ARQ-087 inhibits FGFR-1, 2, and 3 with IC₅₀ values in the 2-4 nM range, with FGFR4 being inhibited 10-fold less potently. ARQ 087 displayed inhibition kinetics that were ATP-independent, while showing a 20-fold preference for inactive FGFR2 in biochemical assays. Concentration dependent inhibition of phosphorylation of downstream FGFR signals (FRS, MEK, ERK, and AKT) is evident in response to ARQ-087 treatment.

In cell-based assays, ARQ 087 showed potent inhibition of FGFR2 phosphorylation with IC₅₀ values of 150 and 45 nM in KATO III and SNU-16 human gastric carcinoma cells, respectively. The corresponding antiproliferative potencies (GI₅₀) by MTS assay were reported as 130 and 690 nM, respectively.

ARQ-087 is in Phase I dose escalation study for patients with solid tumors [4]. Moreover, ArQule is currently conducting a biomarker-driven phase 2 trial for ARQ-087 in the U.S. and Italy in intrahepatic cholangiocarcinoma (iCCA) patients with FGFR2 fusions. 

In Dec 2015, ArQule, Inc. announced receipt of orphan drug designation from the Food and Drug Administration (FDA) for ARQ 087 in cholangiocarcinoma.

References:
1. Yu, Y.; et. al. Exploratory biomarker discovery for clinical development of ARQ 087, a potent pan-FGFR kinase inhibitor. Cancer Res 2011, 71(Suppl. 1), 3571.
2. Chen, C. R.; et. al. 119 ARQ 087: A potent ATP-independent fibroblast growth factor receptor (FGFR) kinase inhibitor showing in vivo anti-tumor activity in FGFR2-driven tumors. EJC Supplements 2010, 8(7), 44-45.
3. Shaw, A. T.; et. al. Tyrosine kinase gene rearrangements in epithelial malignancies. Nat Revs Cancer 2013, 13, 772–787.
4. ClinicalTrials.gov Phase 1 Dose Escalation Study of ARQ 087 in Adult Subjects With Advanced Solid Tumors. NCT01752920 (retrieved 21-04-2015)

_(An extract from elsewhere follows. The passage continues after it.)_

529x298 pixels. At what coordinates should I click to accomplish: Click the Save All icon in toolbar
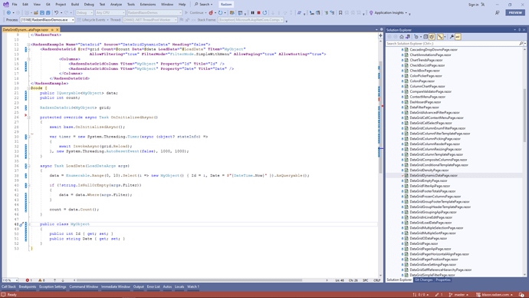[48, 13]
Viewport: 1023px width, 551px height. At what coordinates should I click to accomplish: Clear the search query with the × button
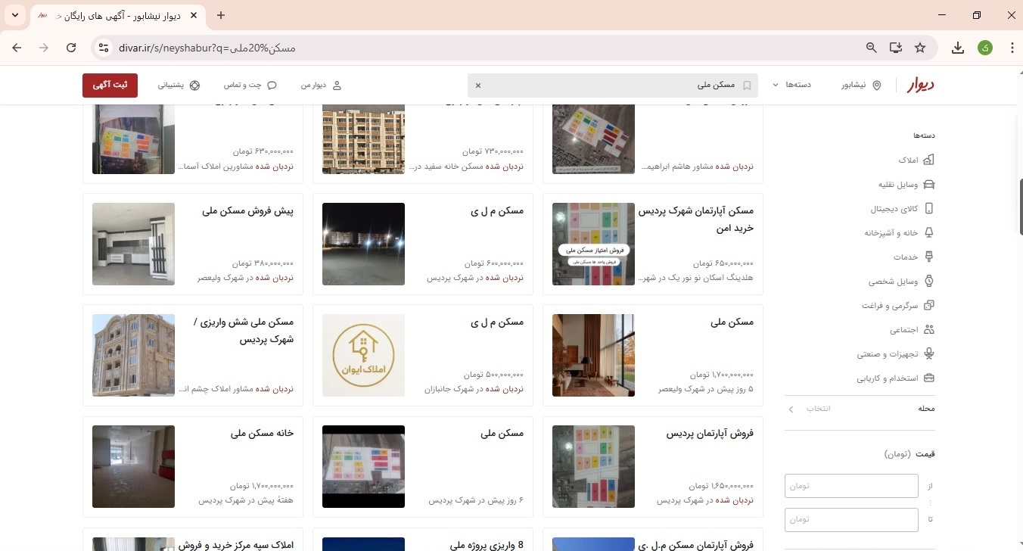click(x=477, y=85)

Drugs in Clinical Pipeline: Lucitanib

Lucitanib [6-[7-[(1-aminocyclopropyl)methoxy]-6-methoxyquinolin-4-yl]oxy-N-methylnaphthalene-1-carboxamide] is an oral, potent inhibitor of the tyrosine kinase activity of fibroblast growth factor receptors 1 through 3 (FGFR-1,2,3), vascular endothelial growth factor receptors 1 through 3 (VEGFR-1,2,3) and platelet-derived growth factor receptors alpha and beta (PDGFR- a,ß). As an inhibitor of FGFR-1,2,3, VEGFR-1,2,3 and PDGFR a/ß, and the role that each of these receptor kinases plays in tumor progression and metastasis formation, Lucitanib has the potential benefit of targeting three relevant pro-angiogenic growth factors in targeted patient populations identified by molecular markers.

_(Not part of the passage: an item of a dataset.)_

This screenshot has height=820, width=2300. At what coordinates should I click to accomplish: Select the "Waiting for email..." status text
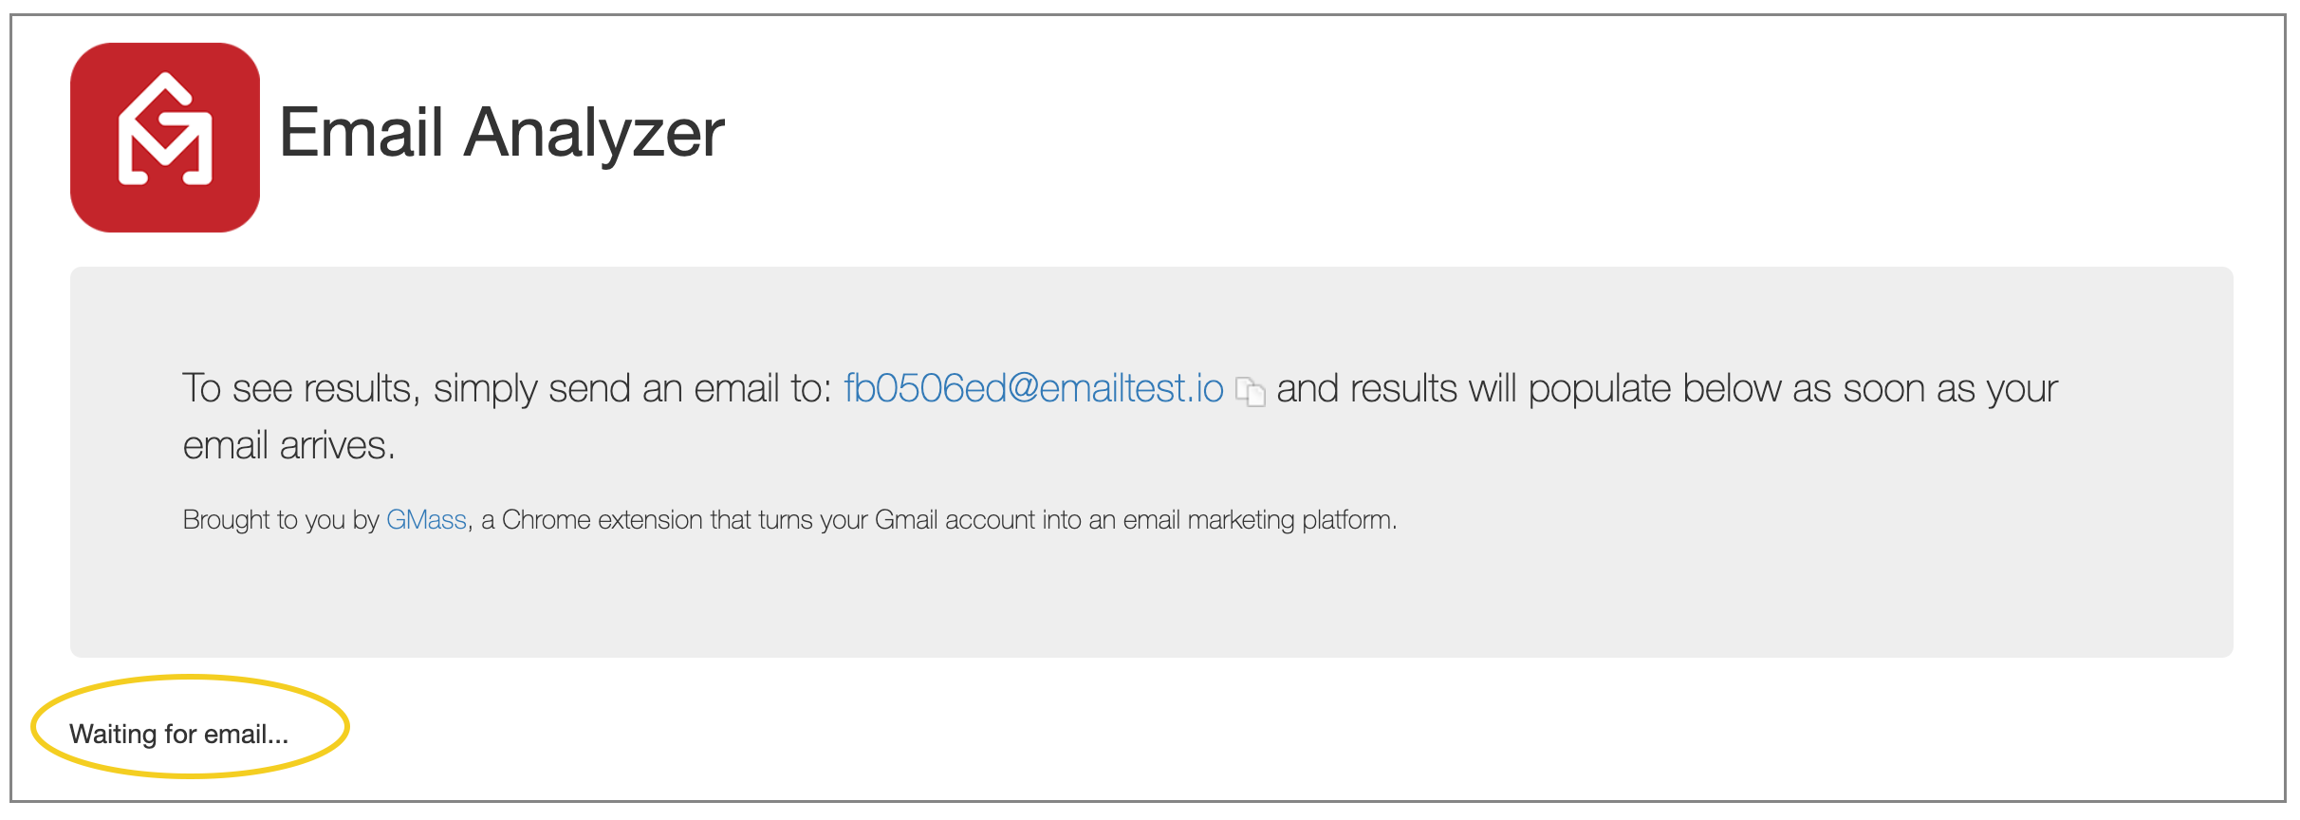(x=178, y=735)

Clovis Oncology holds exclusive development and commercial rights to lucitanib on a global basis, excluding China. Lucitanib rights to markets outside of the U.S. and Japan have been sublicensed to Les Laboratoires Servier (Servier).

Common Name: Lucitanib
Synonyms: CO-3810; S 80881; E-3810

IUPAC Name: 6-({7-[(1-aminocyclopropyl)methoxy]-6-methoxyquinolin-4-yl}oxy)-N- methylnaphthalene-1-carboxamide

CAS Number: 1058137-23-7
Mechanism of Action: Kinase Inhibitor; FGFR Inhibitor; VEGFR Inhibitor; PDGFR Inhibitor
Indication: Various cancers, tumors
Development Stage: Phase I/II

Company: Clovis Oncology

A Phase I/IIa clinical trial of Lucitanib was initiated in 2010 and has demonstrated multiple objective responses in FGFR1 gene-amplified breast cancer patients, and objective responses were also observed in patients with tumors often sensitive to VEGFR inhibitors, such as renal cell and thyroid cancer. FGFR amplification is common in a number of tumor types, including breast cancer and lung cancer, and it is intended to study Lucitanib in these cancers as well as other solid tumors exhibiting FGFR pathway activation. A broad Phase II development program has been initiated by Clovis and Servier in multiple indications, including advanced breast and lung cancers.